### Work to be completed
Reproduce, unchanged, the rows below from the line with "Given: Click lock icon for 一层顶梁配筋图" to the line with "Action: point(424,305)", including both of those lines.

-- start Data --

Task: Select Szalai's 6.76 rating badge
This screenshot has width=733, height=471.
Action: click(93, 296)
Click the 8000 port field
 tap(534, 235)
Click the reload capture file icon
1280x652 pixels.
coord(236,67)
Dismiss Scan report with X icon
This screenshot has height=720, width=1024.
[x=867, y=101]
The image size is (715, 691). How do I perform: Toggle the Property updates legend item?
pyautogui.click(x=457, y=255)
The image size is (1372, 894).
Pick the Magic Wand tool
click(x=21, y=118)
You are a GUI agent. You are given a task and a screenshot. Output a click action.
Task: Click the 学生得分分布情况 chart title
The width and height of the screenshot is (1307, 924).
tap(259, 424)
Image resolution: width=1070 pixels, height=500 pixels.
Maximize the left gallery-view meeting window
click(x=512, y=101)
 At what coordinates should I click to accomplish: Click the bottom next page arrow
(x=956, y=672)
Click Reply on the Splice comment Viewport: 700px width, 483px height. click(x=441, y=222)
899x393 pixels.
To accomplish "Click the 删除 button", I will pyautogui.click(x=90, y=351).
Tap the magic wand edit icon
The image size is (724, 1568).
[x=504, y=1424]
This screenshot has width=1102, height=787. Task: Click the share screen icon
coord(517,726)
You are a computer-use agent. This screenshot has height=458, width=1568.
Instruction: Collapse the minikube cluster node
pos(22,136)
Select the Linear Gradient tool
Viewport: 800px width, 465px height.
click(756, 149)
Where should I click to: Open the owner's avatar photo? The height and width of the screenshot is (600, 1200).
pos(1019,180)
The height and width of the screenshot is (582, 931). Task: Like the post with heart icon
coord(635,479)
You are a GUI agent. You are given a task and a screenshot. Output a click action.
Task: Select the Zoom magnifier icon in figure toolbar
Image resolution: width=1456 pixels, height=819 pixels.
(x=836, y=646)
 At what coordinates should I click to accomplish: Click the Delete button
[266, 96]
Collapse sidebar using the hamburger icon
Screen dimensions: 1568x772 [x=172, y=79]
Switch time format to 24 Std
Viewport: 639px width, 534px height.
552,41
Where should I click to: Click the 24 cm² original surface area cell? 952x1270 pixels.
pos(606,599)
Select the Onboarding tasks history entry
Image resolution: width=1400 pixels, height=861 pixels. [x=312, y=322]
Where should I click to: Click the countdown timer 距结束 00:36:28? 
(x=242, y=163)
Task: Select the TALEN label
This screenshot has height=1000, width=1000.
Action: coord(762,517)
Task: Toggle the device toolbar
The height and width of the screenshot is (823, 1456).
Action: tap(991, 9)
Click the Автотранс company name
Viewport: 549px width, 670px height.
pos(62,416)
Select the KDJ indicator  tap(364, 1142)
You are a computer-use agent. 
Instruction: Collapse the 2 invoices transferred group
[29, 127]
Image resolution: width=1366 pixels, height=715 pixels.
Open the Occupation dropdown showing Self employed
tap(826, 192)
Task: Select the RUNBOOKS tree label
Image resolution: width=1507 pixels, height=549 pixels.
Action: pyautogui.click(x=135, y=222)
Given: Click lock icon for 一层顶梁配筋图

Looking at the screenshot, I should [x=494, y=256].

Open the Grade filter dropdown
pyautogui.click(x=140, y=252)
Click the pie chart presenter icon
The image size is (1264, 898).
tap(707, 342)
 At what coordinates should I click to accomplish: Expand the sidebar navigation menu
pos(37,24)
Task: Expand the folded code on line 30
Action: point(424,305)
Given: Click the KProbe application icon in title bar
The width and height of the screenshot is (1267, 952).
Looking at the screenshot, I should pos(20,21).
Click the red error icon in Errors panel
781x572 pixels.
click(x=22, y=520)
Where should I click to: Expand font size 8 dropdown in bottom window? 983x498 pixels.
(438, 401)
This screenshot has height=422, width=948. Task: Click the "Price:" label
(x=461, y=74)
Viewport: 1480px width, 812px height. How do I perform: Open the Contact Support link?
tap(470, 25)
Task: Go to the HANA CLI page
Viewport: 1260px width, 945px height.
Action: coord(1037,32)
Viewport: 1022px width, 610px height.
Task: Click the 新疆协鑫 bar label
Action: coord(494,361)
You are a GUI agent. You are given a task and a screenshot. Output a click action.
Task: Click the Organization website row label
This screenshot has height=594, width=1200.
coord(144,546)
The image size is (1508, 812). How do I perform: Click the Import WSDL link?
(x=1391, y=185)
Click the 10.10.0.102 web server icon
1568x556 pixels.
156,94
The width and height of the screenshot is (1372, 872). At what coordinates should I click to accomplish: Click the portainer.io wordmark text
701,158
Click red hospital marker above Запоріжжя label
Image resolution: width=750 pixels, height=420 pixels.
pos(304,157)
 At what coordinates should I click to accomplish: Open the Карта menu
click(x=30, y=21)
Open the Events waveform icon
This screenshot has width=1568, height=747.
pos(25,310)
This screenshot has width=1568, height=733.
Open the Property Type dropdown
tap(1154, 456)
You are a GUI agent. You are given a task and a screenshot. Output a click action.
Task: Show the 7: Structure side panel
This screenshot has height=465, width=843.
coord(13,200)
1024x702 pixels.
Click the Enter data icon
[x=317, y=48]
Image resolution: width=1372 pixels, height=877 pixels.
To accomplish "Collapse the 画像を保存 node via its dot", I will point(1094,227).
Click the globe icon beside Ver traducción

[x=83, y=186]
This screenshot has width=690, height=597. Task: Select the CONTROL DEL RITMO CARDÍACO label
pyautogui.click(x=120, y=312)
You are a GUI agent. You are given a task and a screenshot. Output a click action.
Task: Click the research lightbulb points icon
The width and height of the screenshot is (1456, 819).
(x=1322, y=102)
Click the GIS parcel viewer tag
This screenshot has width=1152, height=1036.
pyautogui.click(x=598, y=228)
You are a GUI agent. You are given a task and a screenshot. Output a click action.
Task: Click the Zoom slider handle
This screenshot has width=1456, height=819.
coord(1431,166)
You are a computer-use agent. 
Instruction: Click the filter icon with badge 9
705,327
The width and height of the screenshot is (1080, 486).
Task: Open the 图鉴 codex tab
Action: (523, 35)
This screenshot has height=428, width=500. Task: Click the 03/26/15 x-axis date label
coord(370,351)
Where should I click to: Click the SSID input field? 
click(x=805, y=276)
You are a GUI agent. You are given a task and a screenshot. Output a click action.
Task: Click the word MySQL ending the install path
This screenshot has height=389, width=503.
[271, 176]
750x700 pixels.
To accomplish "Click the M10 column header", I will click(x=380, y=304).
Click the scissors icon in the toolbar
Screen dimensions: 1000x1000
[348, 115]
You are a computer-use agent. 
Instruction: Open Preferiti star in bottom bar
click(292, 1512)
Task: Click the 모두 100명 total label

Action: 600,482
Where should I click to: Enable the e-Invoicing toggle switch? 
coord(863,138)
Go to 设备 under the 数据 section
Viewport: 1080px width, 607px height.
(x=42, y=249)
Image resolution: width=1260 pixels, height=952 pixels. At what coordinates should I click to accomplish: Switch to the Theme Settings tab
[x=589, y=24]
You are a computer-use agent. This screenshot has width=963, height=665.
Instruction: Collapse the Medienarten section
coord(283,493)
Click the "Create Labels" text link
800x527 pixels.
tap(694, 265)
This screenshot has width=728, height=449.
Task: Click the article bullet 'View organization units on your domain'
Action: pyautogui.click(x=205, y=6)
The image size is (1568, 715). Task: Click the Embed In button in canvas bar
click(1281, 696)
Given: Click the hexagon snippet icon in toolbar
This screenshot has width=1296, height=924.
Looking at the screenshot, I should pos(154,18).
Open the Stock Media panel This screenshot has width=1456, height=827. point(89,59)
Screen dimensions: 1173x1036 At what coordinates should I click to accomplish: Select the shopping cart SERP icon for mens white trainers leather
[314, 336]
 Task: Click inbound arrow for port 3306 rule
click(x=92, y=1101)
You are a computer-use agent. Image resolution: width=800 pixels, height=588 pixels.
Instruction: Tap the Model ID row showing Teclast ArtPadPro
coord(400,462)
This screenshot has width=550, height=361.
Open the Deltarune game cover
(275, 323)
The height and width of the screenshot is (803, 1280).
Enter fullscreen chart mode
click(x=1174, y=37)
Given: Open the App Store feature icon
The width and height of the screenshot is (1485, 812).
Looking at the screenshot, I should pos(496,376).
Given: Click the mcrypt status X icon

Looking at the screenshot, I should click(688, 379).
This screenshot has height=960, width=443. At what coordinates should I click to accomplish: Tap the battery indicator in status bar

-- end Data --

### Finished task
Given: Click lock icon for 一层顶梁配筋图

Looking at the screenshot, I should [x=494, y=256].

Open the Grade filter dropdown
pyautogui.click(x=140, y=252)
Click the pie chart presenter icon
The image size is (1264, 898).
tap(707, 342)
 At what coordinates should I click to accomplish: Expand the sidebar navigation menu
pos(37,24)
Task: Expand the folded code on line 30
Action: point(424,305)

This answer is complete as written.